[What to do]
Repeat precisely the line in which "Open the Levels(5) menu in Talairach Labels" occurs and all lines that follow it in the entries below. Pictures must be omitted.

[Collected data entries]

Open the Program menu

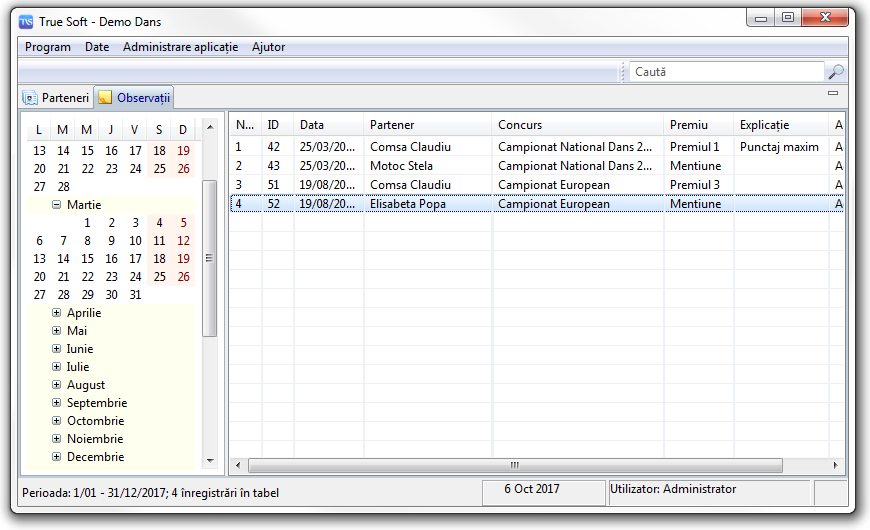48,47
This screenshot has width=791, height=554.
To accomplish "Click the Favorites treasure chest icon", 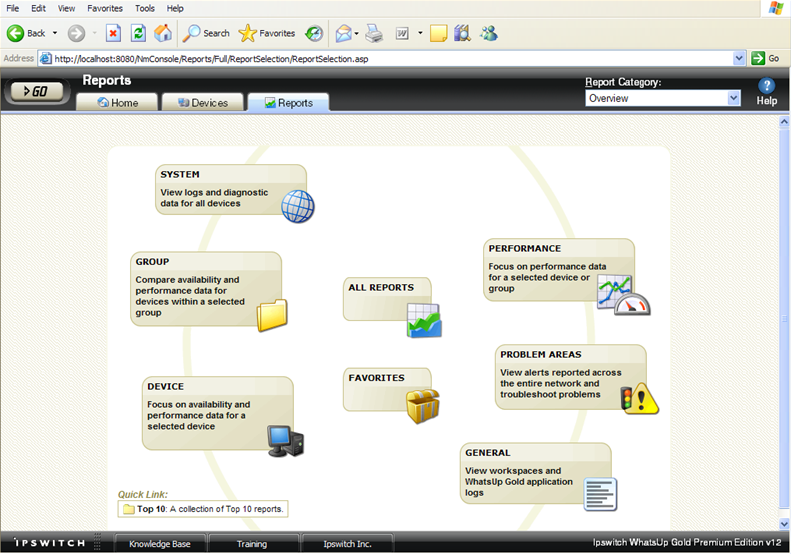I will click(x=422, y=405).
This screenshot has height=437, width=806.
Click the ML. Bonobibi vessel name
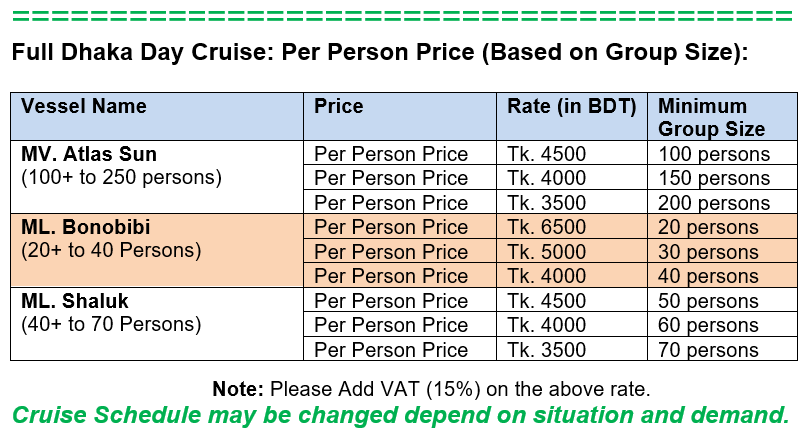[x=86, y=227]
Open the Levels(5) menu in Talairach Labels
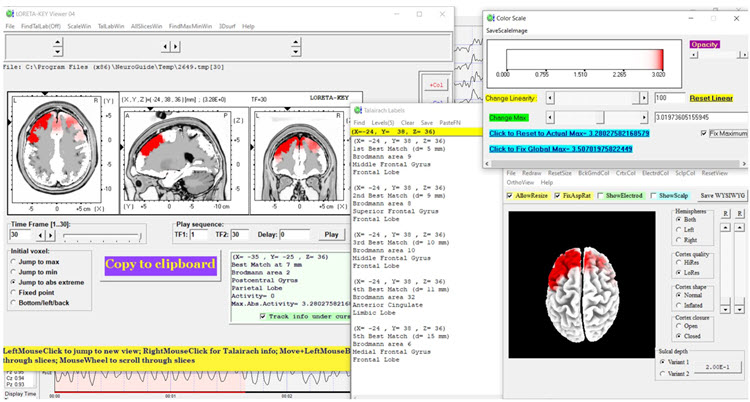This screenshot has width=750, height=402. pyautogui.click(x=384, y=121)
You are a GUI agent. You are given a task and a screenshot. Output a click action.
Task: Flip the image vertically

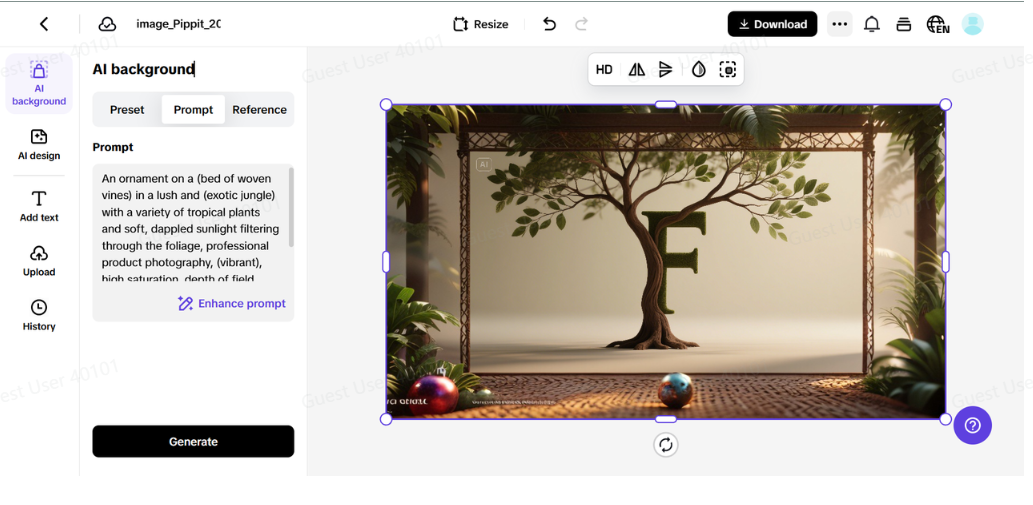point(666,69)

[Response area]
Open the Levels(5) menu in Talairach Labels
This screenshot has width=750, height=402. pyautogui.click(x=384, y=121)
You are a GUI agent. You are given a task and a screenshot. Output a click action.
Task: Flip the image vertically

point(666,69)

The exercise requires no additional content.